[TRECHO SELECIONADO]
○ ○ ○ ○ ○ ○ ○

A reitora da UFRJ, Denise Pires de Carvalho, escreveu artigo no jornal O Globo, publicado nesta quarta-feira, 21/12, intitulado “Vacina contra a indiferença”.
Leia o artigo na íntegra:
Inúmeros dados demonstram de maneira inequívoca que o Brasil é um dos países mais desiguais do mundo, embora seja difícil nos conscientizarmos disso. A erradicação da pobreza é o primeiro dentre os 17 Objetivos de Desenvolvimento Sustentável, aprovados pela Organização da Nações Unidas. Nas grandes cidades brasileiras, a desigualdade social se torna ainda mais evidente, e o grau de pobreza é alarmante.
Recentemente, durante um passeio de fim de semana, tive uma das experiências mais impactantes que já vivenciei. A cidade de São Paulo é uma megalópole com tanta riqueza quanto desigualdade. Passeando a pé pela região dos Jardins, área nobre, encontrei muitas famílias (jovens, velhos e crianças) morando nas ruas, deitadas no chão, vivendo em tendas ou dormindo ao relento.

○ ○ ○ ○ ○ ○ ○

[DADOS FORNECIDOS]
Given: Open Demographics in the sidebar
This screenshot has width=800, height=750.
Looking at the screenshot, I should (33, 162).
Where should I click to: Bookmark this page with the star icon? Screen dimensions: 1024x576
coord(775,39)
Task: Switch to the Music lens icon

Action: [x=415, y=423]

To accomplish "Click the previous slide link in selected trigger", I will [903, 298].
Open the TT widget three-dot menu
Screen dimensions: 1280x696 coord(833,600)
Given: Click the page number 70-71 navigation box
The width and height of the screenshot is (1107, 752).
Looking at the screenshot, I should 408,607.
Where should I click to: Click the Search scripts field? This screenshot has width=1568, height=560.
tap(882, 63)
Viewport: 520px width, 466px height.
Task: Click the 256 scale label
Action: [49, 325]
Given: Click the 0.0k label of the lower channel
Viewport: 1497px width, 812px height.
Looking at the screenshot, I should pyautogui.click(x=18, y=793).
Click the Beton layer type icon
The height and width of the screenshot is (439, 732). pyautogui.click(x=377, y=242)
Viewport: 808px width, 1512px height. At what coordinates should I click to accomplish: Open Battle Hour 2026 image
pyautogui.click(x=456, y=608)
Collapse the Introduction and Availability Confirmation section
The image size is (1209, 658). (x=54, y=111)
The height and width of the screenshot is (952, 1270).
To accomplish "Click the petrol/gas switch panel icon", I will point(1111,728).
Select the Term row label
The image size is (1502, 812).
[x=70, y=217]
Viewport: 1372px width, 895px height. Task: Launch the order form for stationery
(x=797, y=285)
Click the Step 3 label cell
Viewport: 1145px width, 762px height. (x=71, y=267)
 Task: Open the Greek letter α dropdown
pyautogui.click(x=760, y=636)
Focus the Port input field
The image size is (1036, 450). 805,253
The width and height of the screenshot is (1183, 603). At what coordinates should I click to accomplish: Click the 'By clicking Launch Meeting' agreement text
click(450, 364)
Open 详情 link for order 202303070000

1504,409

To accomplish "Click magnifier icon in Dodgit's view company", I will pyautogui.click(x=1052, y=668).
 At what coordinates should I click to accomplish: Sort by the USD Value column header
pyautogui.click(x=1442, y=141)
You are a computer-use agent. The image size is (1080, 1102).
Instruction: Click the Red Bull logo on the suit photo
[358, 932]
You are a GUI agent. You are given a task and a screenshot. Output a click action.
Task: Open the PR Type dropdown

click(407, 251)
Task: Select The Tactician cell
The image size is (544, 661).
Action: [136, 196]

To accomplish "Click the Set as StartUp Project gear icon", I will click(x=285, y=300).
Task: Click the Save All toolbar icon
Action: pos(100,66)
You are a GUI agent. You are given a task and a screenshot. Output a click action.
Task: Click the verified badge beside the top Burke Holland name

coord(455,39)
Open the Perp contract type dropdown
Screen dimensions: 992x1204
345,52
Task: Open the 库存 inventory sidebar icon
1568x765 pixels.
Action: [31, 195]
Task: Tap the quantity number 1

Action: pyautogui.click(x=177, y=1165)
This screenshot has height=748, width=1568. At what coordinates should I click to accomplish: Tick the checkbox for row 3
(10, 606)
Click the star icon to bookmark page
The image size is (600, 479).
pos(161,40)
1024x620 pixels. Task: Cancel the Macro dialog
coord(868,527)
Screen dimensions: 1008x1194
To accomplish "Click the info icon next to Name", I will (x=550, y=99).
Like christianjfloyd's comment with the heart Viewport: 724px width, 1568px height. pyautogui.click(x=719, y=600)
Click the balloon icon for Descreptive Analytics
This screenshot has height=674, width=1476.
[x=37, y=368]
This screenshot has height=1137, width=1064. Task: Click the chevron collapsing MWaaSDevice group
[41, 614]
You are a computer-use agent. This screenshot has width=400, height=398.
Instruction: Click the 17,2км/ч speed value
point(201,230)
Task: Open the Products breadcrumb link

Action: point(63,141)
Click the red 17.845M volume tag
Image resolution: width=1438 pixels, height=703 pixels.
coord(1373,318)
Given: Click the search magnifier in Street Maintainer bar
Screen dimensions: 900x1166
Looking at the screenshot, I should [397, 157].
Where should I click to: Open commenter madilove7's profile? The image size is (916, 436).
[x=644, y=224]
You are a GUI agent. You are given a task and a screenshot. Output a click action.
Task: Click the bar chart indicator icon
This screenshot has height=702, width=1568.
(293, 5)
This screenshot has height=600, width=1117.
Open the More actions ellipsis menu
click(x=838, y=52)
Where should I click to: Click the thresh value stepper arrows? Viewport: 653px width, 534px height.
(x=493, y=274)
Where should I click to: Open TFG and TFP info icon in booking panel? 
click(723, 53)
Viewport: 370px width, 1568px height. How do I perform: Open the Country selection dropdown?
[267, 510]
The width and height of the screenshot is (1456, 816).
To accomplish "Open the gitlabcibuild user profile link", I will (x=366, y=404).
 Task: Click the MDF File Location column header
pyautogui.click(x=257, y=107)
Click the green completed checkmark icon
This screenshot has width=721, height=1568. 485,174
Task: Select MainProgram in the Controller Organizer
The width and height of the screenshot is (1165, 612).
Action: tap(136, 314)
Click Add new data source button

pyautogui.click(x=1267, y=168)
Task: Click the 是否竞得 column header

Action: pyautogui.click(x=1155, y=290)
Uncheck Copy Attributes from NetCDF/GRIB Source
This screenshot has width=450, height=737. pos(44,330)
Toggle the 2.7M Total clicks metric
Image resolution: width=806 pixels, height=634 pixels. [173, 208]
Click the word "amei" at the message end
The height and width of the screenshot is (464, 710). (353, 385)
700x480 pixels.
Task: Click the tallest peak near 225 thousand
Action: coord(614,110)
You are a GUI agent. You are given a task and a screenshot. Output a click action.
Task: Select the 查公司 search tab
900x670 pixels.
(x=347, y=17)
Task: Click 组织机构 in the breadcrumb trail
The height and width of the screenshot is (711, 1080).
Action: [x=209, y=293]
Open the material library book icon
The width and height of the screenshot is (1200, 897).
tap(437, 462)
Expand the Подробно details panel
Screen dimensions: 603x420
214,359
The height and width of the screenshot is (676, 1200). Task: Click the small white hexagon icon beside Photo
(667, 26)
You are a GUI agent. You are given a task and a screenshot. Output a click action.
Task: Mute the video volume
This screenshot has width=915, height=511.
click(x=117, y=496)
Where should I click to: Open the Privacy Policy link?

○ ○ ○ ○ ○ ○ ○

[SEU OBJETIVO] Extraia integralmente o texto sobre o artigo da reitora da UFRJ, sem nenhuma alteração. As linhas apresentadas não têm relação com o texto.

[RESOLUÇÃO PROPOSTA]
A reitora da UFRJ, Denise Pires de Carvalho, escreveu artigo no jornal O Globo, publicado nesta quarta-feira, 21/12, intitulado “Vacina contra a indiferença”.
Leia o artigo na íntegra:
Inúmeros dados demonstram de maneira inequívoca que o Brasil é um dos países mais desiguais do mundo, embora seja difícil nos conscientizarmos disso. A erradicação da pobreza é o primeiro dentre os 17 Objetivos de Desenvolvimento Sustentável, aprovados pela Organização da Nações Unidas. Nas grandes cidades brasileiras, a desigualdade social se torna ainda mais evidente, e o grau de pobreza é alarmante.
Recentemente, durante um passeio de fim de semana, tive uma das experiências mais impactantes que já vivenciei. A cidade de São Paulo é uma megalópole com tanta riqueza quanto desigualdade. Passeando a pé pela região dos Jardins, área nobre, encontrei muitas famílias (jovens, velhos e crianças) morando nas ruas, deitadas no chão, vivendo em tendas ou dormindo ao relento.